Bottom line: the US drug companies are making 18-22% profit, and they’re not letting go of that. (The median for the Fortune 500 is 3.3%.)

That’s pure profit — not going back into R&D or similar. The breakdown of the biggest revenue sinks averaged across the sector, at the end of the program was: 22% profit, 18% advertising and marketing (one conglomerate in particular spent more on marketing than Pepsi), a couple more aspects of the process, and then, 4th or 5th on the list, 11% of that revenue makes it to research and development.

This should be a huge issue here, but isn’t. I can’t figure it out.

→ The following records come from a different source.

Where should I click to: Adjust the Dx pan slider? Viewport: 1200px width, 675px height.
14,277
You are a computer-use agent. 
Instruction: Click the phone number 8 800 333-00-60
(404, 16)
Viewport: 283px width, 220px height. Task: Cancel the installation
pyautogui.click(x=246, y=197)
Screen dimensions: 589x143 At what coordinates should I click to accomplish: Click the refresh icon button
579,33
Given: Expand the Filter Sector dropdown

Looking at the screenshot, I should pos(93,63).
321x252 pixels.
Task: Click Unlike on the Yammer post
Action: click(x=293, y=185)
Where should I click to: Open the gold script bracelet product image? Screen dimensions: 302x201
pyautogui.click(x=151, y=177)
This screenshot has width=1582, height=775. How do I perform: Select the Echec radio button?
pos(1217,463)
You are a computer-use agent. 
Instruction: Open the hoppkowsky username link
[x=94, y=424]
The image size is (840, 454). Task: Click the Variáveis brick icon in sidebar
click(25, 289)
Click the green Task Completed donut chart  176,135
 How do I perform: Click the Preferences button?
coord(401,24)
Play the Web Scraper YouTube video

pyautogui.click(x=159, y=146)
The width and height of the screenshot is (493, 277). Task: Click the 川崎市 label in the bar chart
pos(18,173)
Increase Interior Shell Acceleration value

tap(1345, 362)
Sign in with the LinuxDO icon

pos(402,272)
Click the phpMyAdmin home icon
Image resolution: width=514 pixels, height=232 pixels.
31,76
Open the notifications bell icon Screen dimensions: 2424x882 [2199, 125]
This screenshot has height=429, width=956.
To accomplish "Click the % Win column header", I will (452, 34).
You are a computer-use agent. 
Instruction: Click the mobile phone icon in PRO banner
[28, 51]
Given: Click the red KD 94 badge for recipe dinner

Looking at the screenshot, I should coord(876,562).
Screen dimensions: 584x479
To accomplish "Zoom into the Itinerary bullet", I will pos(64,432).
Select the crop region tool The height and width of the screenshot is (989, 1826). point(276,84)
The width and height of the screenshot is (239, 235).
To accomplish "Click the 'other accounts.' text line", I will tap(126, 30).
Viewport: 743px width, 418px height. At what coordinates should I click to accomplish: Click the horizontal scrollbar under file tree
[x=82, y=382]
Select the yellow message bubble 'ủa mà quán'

Patents: Kuro5hin has a nice wrap-up of the GIF patent story, now that the patent has finally expired (excerpt: ‘Unisys does nothing’). But what’s this? It’s still extant in Europe, not expiring until a year from now? Great example of the EPO allowing software patents to be registered, even though they’re not legal in Europe.

Mind you, it’s irrelevant now, as (thankfully) Jean-Loup Gailly and Mark Adler wrote the gzip compression algorithm, and gave it to the GNU project. Since then, gzip has now spread into every tool and virtually every platform that might possibly need compression.